Chemical mimetics of the N-degron pathway alleviate systemic inflammation by activating mitophagy and immunometabolic remodeling

Abstract

Sepsis: chemical modulation of selective autophagy alleviates systemic inflammationSepsis is a life-threatening condition that occurs when the body's response to infection damages its own organs. Autophagy protects the body by degrading harmful materials in the cell using the lysosome. It has been an outstanding question whether autophagy can fight systemic inflammation in sepsis. Researchers in South Korea led by Eun-Kyeong Jo at Chungnam National University and Yong Tae Kwon at Seoul National University developed small molecule chemicals that target the autophagic receptor p62/SQSTSM-1/Sequestosome-1 to induce therapeutic efficacy during septic responses. In a mouse model of septic shock, these orally administrative compounds halted the production of proinflammatory molecules and reduced oxidative stress in mitochondria by facilitating the autophagic turnover of damaged mitochondria. Chemical modulation of p62 is now emerging as a therapeutic strategy to treat sepsis responsible for 11 million deaths a year. The Arg/N-degron pathway, which is involved in the degradation of proteins bearing an N-terminal signal peptide, is connected to p62/SQSTM1-mediated autophagy. However, the impact of the molecular link between the N-degron and autophagy pathways is largely unknown in the context of systemic inflammation. Here, we show that chemical mimetics of the N-degron Nt-Arg pathway (p62 ligands) decreased mortality in sepsis and inhibited pathological inflammation by activating mitophagy and immunometabolic remodeling.
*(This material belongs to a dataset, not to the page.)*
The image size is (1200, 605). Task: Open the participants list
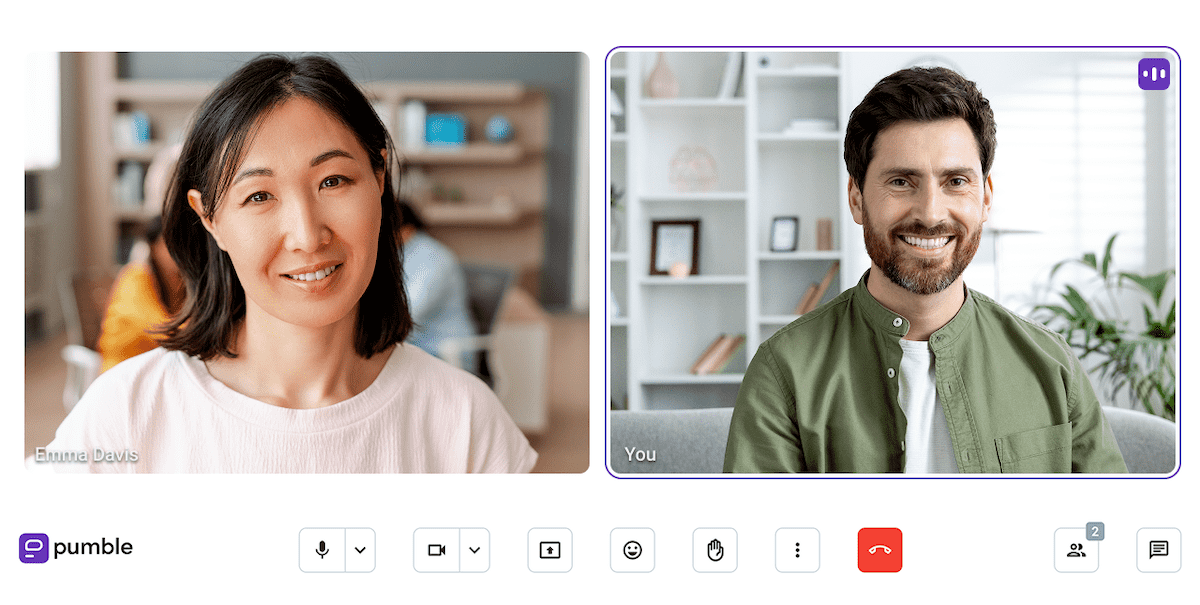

The p62 ligands alleviated systemic inflammation in a mouse model of lipopolysaccharide (LPS)-induced septic shock and in the cecal ligation and puncture model of sepsis. In macrophages, the p62 ligand attenuated the production of proinflammatory cytokines and chemokines in response to various innate immune stimuli. Mechanistically, the p62 ligand augmented LPS-induced mitophagy and inhibited the production of mitochondrial reactive oxygen species in macrophages. The p62 ligand-mediated anti-inflammatory, antioxidative, and mitophagy-activating effects depended on p62. In parallel, the p62 ligand significantly downregulated the LPS-induced upregulation of aerobic glycolysis and lactate production. Together, our findings demonstrate that p62 ligands play a critical role in the regulation of inflammatory responses by orchestrating mitophagy and immunometabolic remodeling.